Gulf stocks reel from unexpected Opec+ output hike and aggressive U.S. tariffs, triggering a regional sell-off that threatens economic ambitions across the GCC.
Middle East Markets Plunge Amid Oil Shock and U.S. Tariffs in Perfect Storm
Stock markets across the Middle East experienced a brutal sell-off on Monday, battered by the twin shocks of a surprise Opec+ output hike and an escalation in the U.S.-China trade war. The result: a dramatic unraveling of investor confidence that market watchers have dubbed a “regional bloodbath.”
The turmoil, echoing global sell-offs, has placed oil-reliant Gulf economies under intense pressure, casting a long shadow over national budgets and economic diversification agendas like Saudi Arabia’s Vision 2030 and the UAE’s IPO-fueled expansion.
───
• [EXERCISE TASK A] Repeat the Middle East markets article word for word, starting at "Gulf stocks reel" and ending at "UAE’s IPO-fueled expansion.".

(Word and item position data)
───
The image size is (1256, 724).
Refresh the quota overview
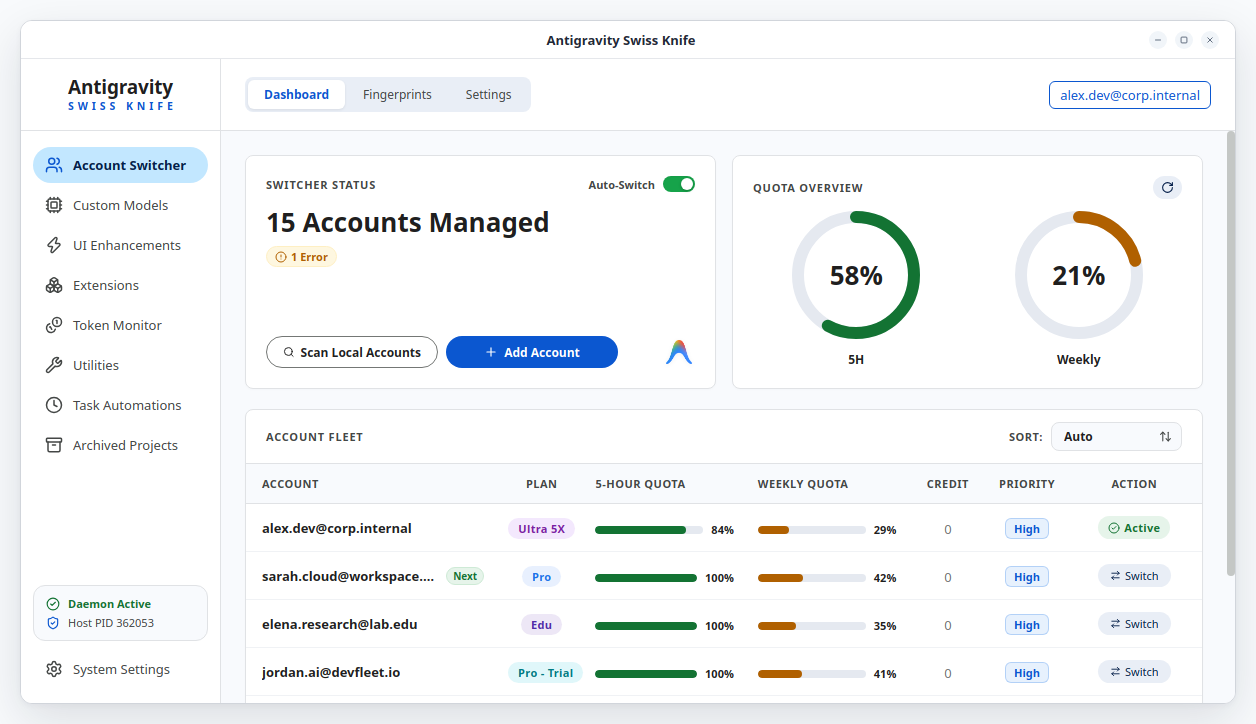(1167, 187)
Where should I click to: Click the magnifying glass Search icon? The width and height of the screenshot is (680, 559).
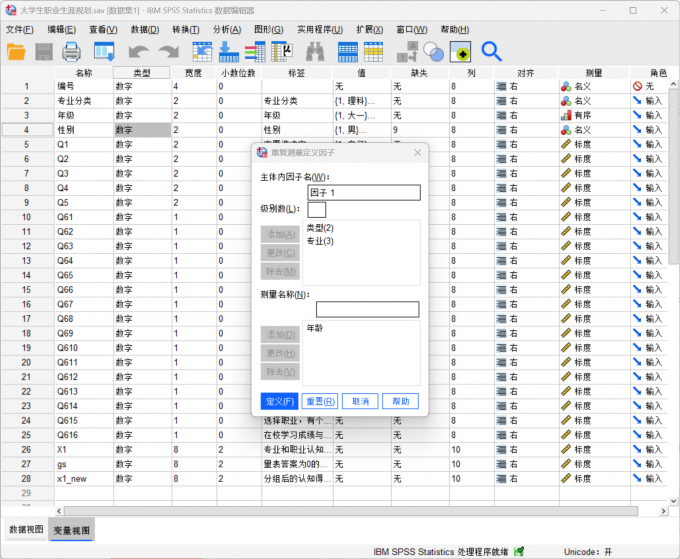[491, 51]
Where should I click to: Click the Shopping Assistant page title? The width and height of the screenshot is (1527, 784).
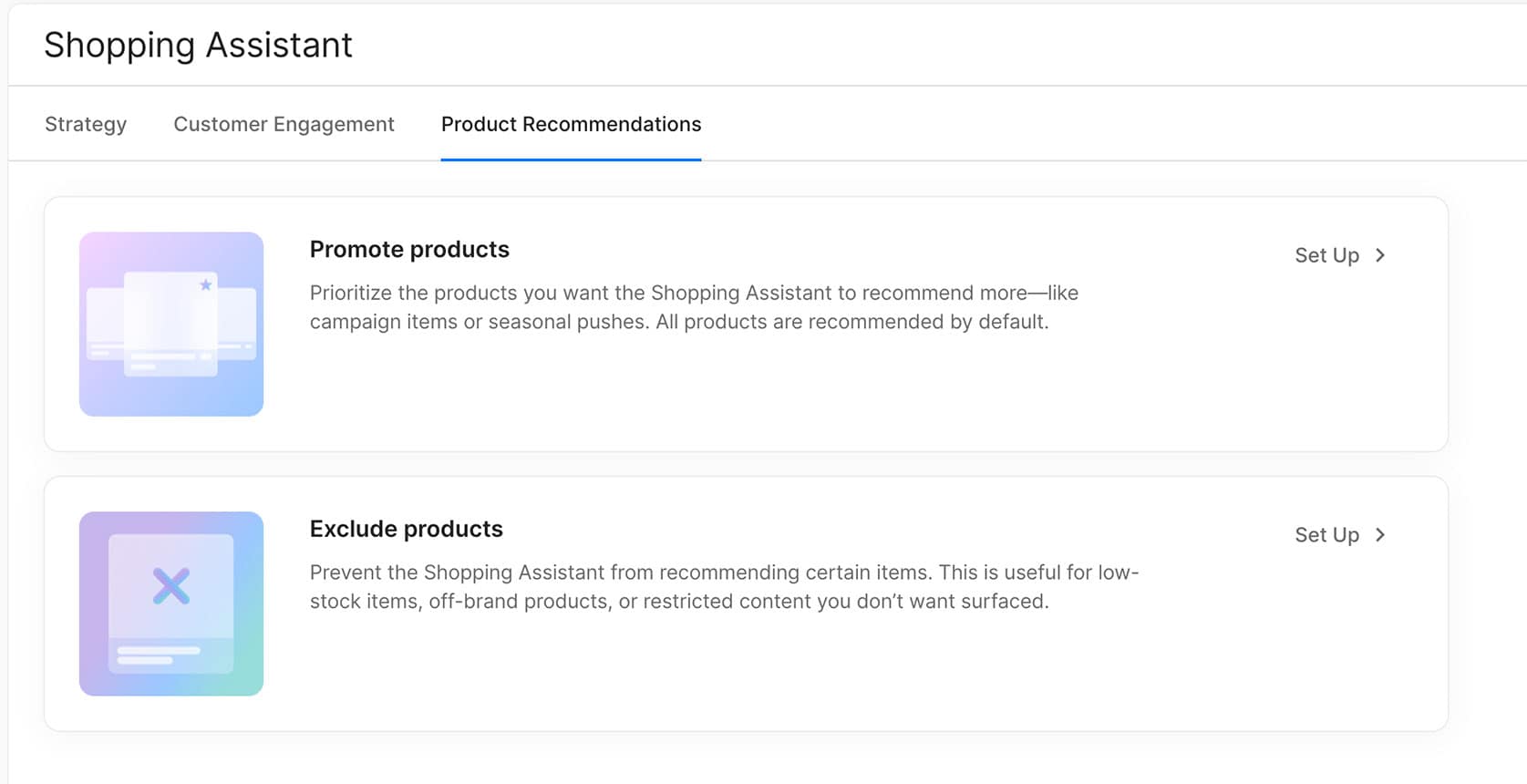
───
• [EXERCISE TASK B] Update all the rows by replacing "screenshot" with "image" and changing nothing else. Leave the pictures out of your answer.

• [WORKED ANSWER A]
Gulf stocks reel from unexpected Opec+ output hike and aggressive U.S. tariffs, triggering a regional sell-off that threatens economic ambitions across the GCC.
Middle East Markets Plunge Amid Oil Shock and U.S. Tariffs in Perfect Storm
Stock markets across the Middle East experienced a brutal sell-off on Monday, battered by the twin shocks of a surprise Opec+ output hike and an escalation in the U.S.-China trade war. The result: a dramatic unraveling of investor confidence that market watchers have dubbed a “regional bloodbath.”
The turmoil, echoing global sell-offs, has placed oil-reliant Gulf economies under intense pressure, casting a long shadow over national budgets and economic diversification agendas like Saudi Arabia’s Vision 2030 and the UAE’s IPO-fueled expansion.

• [WORKED ANSWER B]
The image size is (1256, 724).
Refresh the quota overview
(1167, 187)
Where should I click to: Click the magnifying glass Search icon? The width and height of the image is (680, 559).
[491, 51]
Where should I click to: Click the Shopping Assistant page title? The width and height of the image is (1527, 784).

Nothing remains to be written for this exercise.